During the quarter, the company generated $10.0 million in EBITDA (earnings before interest, taxes, depreciation, and amortization) compared to $21.9 million for the comparable quarter last year.
“Our print operations continued to deliver revenue and operational results as expected,” said Keith Walters, chairman, CEO and president of Ennis Inc.
“The two new acquisitions (Printegra and PrintXcel) delivered sales of $19.6 million for the quarter, which was slightly higher than expected, and operational profits of $.8 million, which was less than expected due to some duplicate transitional costs and some operational inefficiency, which we expect to have corrected over the next several quarters,” he said. “Our apparel results, as expected, continue to be negatively impacted by higher raw material costs flowing into cost of sales.
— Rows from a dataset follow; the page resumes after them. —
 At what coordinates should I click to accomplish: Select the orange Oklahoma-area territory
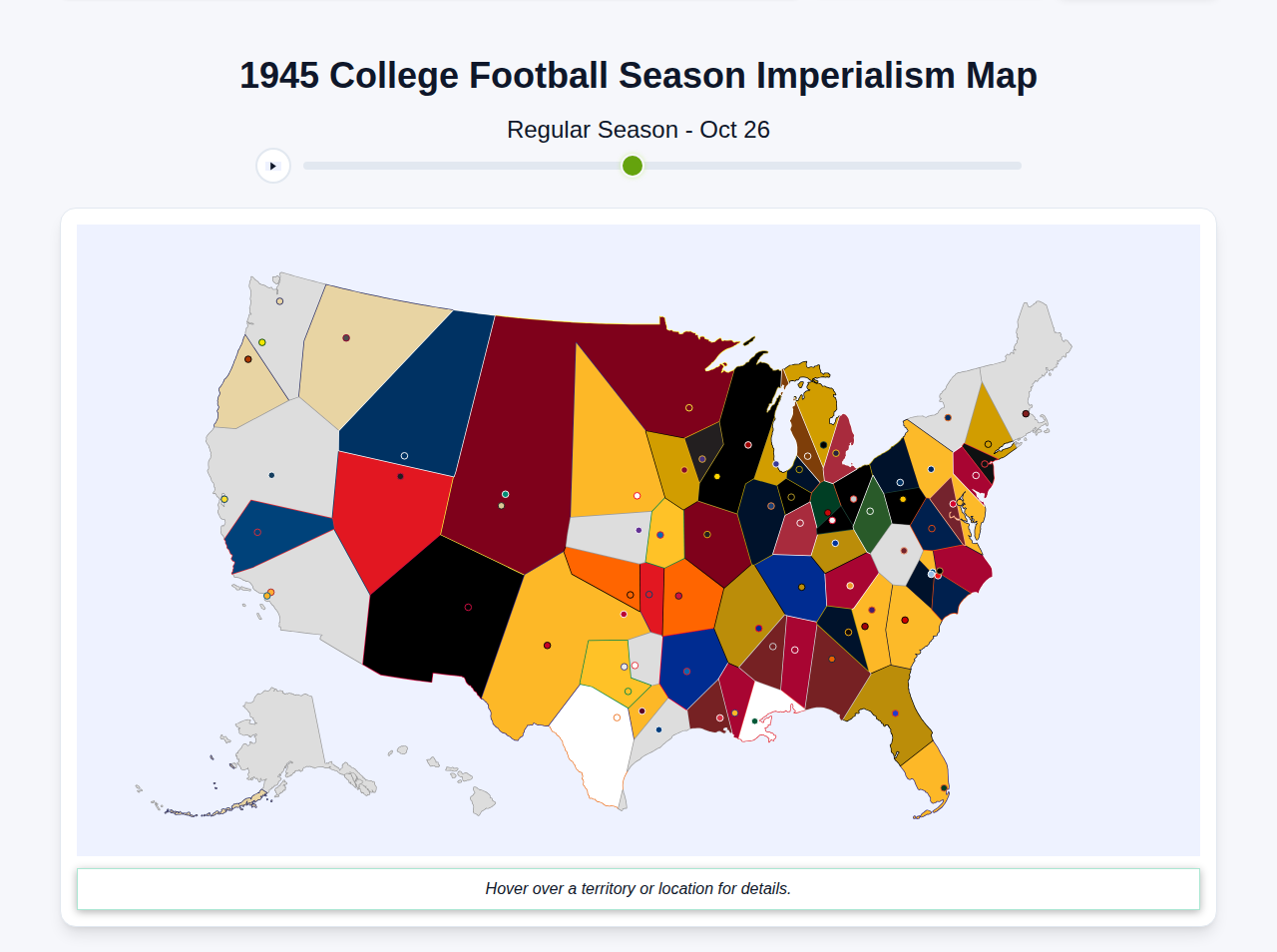[x=686, y=599]
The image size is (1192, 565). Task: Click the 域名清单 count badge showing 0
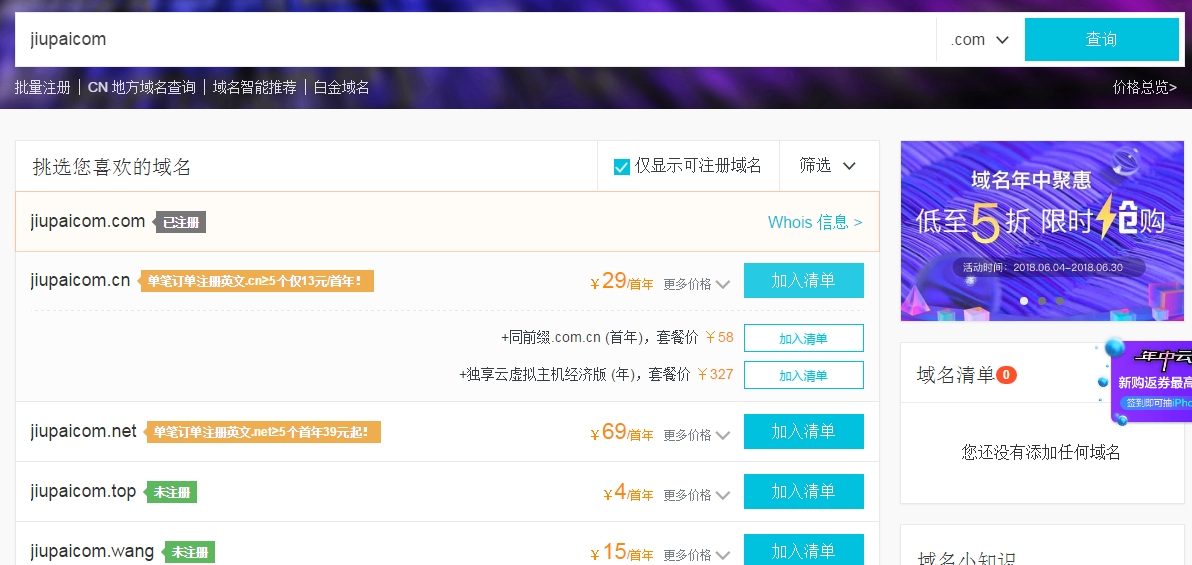pyautogui.click(x=1006, y=375)
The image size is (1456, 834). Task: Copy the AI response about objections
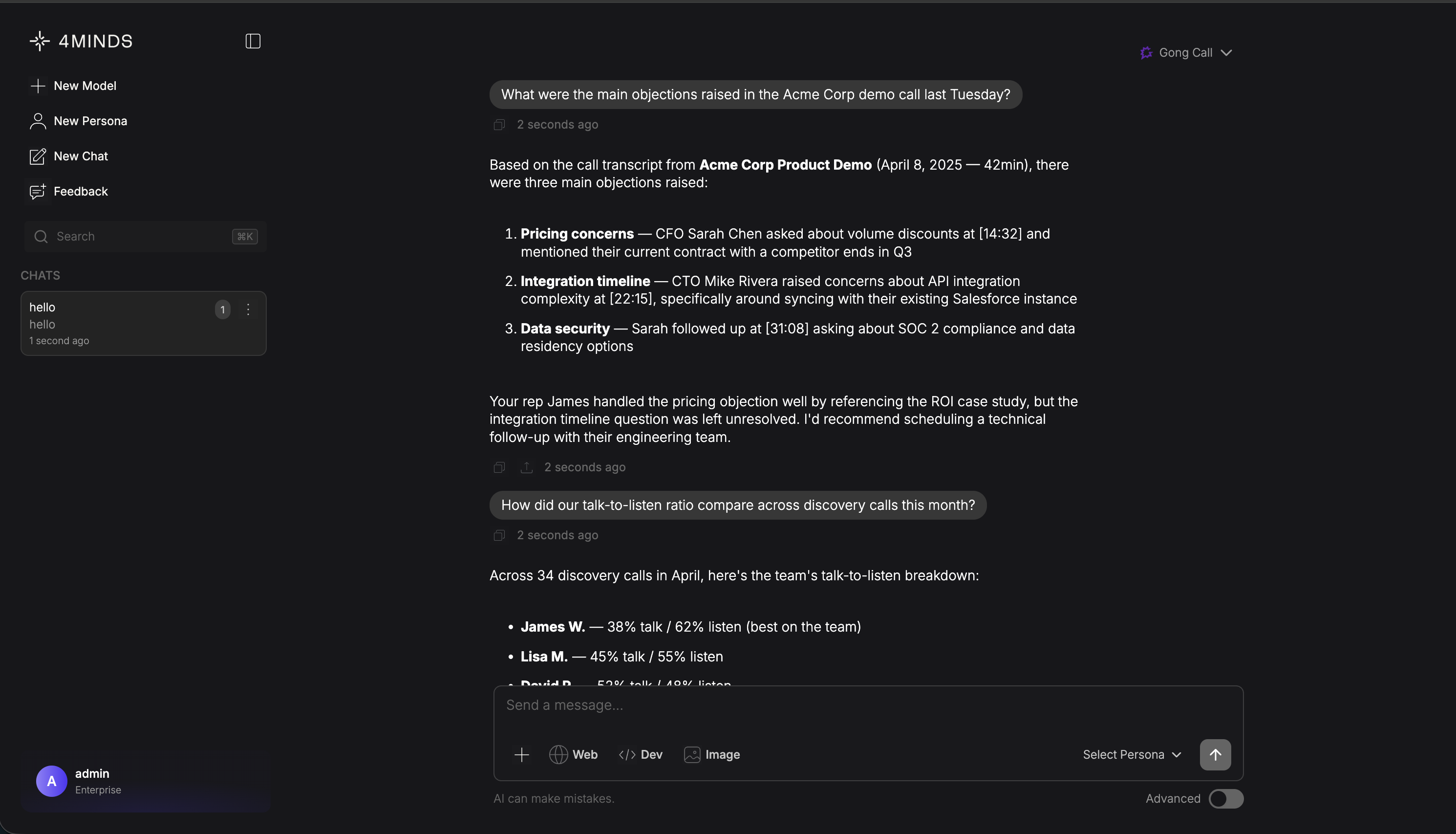point(499,467)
This negative impact will gradually abate over the next quarter or two as the higher cost items, which have been in our finished goods inventory and flowing into our cost of sales, are replaced with items manufactured with significantly lower raw material costs. The apparel market continues to be somewhat constrained, from a volume perspective, and pricing in the marketplace continues to be highly competitive”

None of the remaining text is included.